(Records from a collection)
------------------------------------------------

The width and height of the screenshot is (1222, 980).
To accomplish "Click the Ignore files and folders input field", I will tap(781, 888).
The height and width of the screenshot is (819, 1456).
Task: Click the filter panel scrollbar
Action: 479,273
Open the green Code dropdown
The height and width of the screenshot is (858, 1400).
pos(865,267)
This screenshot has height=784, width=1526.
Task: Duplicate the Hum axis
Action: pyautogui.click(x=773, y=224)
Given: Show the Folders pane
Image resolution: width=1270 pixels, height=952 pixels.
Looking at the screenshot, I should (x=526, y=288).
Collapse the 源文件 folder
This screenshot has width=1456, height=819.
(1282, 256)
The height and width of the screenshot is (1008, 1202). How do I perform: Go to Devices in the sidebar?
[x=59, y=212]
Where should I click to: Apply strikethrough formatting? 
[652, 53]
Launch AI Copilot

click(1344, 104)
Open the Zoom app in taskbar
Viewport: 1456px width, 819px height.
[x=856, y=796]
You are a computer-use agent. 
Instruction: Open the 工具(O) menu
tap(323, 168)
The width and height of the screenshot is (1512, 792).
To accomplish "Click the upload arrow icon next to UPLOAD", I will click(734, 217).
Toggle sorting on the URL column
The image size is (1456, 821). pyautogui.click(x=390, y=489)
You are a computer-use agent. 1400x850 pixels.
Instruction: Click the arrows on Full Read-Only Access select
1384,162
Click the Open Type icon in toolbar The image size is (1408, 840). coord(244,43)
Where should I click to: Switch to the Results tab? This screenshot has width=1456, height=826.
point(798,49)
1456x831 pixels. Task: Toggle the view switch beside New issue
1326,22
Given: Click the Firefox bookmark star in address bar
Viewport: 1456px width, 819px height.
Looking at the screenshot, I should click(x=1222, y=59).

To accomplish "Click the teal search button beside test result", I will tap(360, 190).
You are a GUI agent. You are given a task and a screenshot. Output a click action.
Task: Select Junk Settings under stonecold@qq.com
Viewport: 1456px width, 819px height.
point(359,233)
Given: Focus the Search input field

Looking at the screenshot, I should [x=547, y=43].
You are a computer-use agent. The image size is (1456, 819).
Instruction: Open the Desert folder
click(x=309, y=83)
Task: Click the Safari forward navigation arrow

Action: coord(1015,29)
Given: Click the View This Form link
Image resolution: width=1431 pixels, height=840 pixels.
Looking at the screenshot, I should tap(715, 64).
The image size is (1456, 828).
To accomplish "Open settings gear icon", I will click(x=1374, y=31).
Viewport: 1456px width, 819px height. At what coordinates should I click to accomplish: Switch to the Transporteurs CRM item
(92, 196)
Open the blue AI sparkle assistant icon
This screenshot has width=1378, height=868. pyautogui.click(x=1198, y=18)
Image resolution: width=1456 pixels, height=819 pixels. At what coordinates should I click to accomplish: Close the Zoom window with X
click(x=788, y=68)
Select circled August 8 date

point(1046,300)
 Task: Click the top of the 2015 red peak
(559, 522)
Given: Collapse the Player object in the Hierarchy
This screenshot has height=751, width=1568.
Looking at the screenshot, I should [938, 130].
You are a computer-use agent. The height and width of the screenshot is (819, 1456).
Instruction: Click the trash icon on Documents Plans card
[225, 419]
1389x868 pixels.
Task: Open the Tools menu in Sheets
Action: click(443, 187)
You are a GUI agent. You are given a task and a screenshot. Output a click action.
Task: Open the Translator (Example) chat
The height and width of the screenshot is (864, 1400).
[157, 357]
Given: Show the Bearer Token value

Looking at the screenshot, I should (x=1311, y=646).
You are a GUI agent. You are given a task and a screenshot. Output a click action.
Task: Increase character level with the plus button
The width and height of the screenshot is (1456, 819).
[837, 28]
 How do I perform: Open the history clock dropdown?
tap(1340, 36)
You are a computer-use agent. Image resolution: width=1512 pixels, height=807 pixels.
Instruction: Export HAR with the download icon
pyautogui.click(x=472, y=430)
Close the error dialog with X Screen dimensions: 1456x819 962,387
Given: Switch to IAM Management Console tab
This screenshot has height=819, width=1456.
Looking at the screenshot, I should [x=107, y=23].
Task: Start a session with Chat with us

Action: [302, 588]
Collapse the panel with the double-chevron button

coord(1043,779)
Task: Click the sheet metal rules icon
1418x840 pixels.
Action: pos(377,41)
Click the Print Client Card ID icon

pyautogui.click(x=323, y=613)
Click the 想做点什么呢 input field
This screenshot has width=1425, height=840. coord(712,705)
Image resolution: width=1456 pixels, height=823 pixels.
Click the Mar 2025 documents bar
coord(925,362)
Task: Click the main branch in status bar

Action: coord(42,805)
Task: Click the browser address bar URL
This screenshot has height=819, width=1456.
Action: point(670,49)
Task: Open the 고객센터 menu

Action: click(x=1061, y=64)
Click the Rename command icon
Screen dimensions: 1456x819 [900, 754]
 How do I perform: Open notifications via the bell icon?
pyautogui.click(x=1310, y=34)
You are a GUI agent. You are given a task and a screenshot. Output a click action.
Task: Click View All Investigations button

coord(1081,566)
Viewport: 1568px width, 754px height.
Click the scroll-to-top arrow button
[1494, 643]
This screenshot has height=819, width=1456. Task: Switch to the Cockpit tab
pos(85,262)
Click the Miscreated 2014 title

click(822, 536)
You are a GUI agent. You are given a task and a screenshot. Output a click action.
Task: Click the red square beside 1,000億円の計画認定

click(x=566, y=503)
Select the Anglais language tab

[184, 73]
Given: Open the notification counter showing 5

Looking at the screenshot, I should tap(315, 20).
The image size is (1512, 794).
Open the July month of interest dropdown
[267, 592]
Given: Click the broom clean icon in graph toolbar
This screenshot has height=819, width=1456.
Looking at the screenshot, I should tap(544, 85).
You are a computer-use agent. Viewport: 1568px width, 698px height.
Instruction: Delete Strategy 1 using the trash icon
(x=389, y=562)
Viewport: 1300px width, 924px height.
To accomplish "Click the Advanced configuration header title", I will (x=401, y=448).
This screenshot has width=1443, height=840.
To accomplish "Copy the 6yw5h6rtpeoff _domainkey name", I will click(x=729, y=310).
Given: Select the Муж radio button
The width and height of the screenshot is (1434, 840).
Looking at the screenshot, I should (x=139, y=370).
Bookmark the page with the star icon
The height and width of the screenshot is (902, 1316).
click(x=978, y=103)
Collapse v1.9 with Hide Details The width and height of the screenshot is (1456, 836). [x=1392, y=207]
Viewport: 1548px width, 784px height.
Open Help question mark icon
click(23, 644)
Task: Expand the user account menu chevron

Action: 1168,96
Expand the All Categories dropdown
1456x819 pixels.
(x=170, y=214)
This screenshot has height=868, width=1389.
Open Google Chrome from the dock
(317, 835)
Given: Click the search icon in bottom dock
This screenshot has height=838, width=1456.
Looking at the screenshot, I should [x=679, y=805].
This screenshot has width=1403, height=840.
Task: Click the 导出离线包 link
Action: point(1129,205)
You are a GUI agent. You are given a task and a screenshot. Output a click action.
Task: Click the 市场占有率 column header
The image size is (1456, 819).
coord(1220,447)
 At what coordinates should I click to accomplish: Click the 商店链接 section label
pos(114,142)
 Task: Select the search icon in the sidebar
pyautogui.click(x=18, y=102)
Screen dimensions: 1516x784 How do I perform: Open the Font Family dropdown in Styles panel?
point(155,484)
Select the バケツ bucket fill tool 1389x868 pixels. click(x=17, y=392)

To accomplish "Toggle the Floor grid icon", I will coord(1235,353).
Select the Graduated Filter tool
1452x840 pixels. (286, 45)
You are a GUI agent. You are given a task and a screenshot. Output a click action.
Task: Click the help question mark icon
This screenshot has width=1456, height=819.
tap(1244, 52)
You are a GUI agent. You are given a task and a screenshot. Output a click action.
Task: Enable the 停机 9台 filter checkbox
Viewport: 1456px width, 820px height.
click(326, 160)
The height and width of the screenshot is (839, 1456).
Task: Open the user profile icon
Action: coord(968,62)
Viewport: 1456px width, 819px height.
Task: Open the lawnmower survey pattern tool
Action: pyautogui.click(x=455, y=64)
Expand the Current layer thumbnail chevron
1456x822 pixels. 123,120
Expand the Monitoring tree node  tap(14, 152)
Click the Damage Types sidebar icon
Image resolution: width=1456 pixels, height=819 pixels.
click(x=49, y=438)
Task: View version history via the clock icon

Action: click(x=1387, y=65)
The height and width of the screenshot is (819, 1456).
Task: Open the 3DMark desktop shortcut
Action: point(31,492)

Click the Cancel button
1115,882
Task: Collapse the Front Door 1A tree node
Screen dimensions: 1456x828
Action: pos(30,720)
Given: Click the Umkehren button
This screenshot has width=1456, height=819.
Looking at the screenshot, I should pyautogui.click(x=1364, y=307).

------------------------------------------------

**WHAT IS EXPECTED**: Beginning at the line above with "Instruction: Export HAR" and finishing at the line with "Given: Click the broom", return each line exactly and return nothing else.

**SOLUTION FOR THIS EXERCISE**:
Instruction: Export HAR with the download icon
pyautogui.click(x=472, y=430)
Close the error dialog with X Screen dimensions: 1456x819 962,387
Given: Switch to IAM Management Console tab
This screenshot has height=819, width=1456.
Looking at the screenshot, I should [x=107, y=23].
Task: Start a session with Chat with us

Action: [302, 588]
Collapse the panel with the double-chevron button

coord(1043,779)
Task: Click the sheet metal rules icon
1418x840 pixels.
Action: pos(377,41)
Click the Print Client Card ID icon

pyautogui.click(x=323, y=613)
Click the 想做点什么呢 input field
This screenshot has width=1425, height=840. coord(712,705)
Image resolution: width=1456 pixels, height=823 pixels.
Click the Mar 2025 documents bar
coord(925,362)
Task: Click the main branch in status bar

Action: coord(42,805)
Task: Click the browser address bar URL
This screenshot has height=819, width=1456.
Action: point(670,49)
Task: Open the 고객센터 menu

Action: click(x=1061, y=64)
Click the Rename command icon
Screen dimensions: 1456x819 [900, 754]
 How do I perform: Open notifications via the bell icon?
pyautogui.click(x=1310, y=34)
You are a GUI agent. You are given a task and a screenshot. Output a click action.
Task: Click View All Investigations button

coord(1081,566)
Viewport: 1568px width, 754px height.
Click the scroll-to-top arrow button
[1494, 643]
This screenshot has height=819, width=1456. Task: Switch to the Cockpit tab
pos(85,262)
Click the Miscreated 2014 title

click(822, 536)
You are a GUI agent. You are given a task and a screenshot. Output a click action.
Task: Click the red square beside 1,000億円の計画認定

click(x=566, y=503)
Select the Anglais language tab

[184, 73]
Given: Open the notification counter showing 5

Looking at the screenshot, I should tap(315, 20).
The image size is (1512, 794).
Open the July month of interest dropdown
[267, 592]
Given: Click the broom clean icon in graph toolbar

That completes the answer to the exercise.